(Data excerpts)
────────
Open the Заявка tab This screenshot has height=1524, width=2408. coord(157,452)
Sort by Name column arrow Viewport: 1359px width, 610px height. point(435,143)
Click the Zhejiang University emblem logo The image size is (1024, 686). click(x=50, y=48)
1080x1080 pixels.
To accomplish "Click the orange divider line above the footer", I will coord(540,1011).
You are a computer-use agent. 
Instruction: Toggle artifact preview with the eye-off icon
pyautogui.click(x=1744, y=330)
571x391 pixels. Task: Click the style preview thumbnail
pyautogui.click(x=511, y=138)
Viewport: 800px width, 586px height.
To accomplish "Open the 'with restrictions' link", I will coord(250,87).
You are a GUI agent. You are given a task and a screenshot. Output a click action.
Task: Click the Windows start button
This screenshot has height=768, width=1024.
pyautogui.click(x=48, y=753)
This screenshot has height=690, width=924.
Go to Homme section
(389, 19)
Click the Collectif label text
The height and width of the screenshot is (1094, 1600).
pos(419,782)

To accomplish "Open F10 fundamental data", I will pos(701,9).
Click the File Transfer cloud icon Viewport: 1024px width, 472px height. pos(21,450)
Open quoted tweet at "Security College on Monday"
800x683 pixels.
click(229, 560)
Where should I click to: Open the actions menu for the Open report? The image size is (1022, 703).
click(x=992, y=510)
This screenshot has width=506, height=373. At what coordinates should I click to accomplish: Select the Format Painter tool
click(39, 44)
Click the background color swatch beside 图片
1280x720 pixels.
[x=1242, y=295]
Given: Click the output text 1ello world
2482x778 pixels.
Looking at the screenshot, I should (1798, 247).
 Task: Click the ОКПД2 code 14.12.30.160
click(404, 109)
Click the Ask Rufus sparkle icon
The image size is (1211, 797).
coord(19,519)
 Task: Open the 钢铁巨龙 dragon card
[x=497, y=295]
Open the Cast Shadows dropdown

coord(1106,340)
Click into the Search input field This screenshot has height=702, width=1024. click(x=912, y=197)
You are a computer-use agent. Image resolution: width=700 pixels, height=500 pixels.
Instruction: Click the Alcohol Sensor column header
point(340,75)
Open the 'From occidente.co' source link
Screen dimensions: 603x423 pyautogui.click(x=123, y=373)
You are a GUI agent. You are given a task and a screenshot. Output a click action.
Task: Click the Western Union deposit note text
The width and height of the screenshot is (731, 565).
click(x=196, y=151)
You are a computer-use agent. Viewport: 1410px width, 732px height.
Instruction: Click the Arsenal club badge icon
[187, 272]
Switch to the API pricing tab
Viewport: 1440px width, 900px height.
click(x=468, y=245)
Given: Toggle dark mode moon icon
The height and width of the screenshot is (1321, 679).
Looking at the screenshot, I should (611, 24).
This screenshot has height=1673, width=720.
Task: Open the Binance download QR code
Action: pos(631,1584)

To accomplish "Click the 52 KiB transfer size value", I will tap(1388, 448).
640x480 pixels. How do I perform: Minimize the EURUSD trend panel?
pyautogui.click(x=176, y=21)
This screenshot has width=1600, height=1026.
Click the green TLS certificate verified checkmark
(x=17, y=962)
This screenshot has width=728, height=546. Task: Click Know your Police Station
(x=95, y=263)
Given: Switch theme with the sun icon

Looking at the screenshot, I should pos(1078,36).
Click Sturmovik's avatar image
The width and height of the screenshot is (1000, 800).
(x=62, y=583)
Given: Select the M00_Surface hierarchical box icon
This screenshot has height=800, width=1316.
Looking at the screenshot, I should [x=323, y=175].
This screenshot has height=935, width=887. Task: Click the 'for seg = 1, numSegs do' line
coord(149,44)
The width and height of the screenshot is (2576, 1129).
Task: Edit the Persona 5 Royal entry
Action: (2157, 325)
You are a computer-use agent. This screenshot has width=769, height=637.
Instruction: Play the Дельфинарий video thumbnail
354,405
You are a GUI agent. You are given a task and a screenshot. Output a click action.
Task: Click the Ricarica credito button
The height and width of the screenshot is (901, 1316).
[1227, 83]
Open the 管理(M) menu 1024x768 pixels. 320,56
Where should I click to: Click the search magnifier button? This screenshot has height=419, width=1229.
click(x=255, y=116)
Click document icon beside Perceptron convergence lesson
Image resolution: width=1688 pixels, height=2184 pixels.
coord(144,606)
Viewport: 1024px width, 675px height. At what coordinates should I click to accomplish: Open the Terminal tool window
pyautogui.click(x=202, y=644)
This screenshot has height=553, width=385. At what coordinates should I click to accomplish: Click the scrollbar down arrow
────────
== What this task involves ==
Write down exactly the span of lines above from the one containing "Go to Homme section" to the one containing "Open quoted tweet", both ends included.

== Task answer ==
Go to Homme section
(389, 19)
Click the Collectif label text
The height and width of the screenshot is (1094, 1600).
pos(419,782)

To accomplish "Open F10 fundamental data", I will pos(701,9).
Click the File Transfer cloud icon Viewport: 1024px width, 472px height. pos(21,450)
Open quoted tweet at "Security College on Monday"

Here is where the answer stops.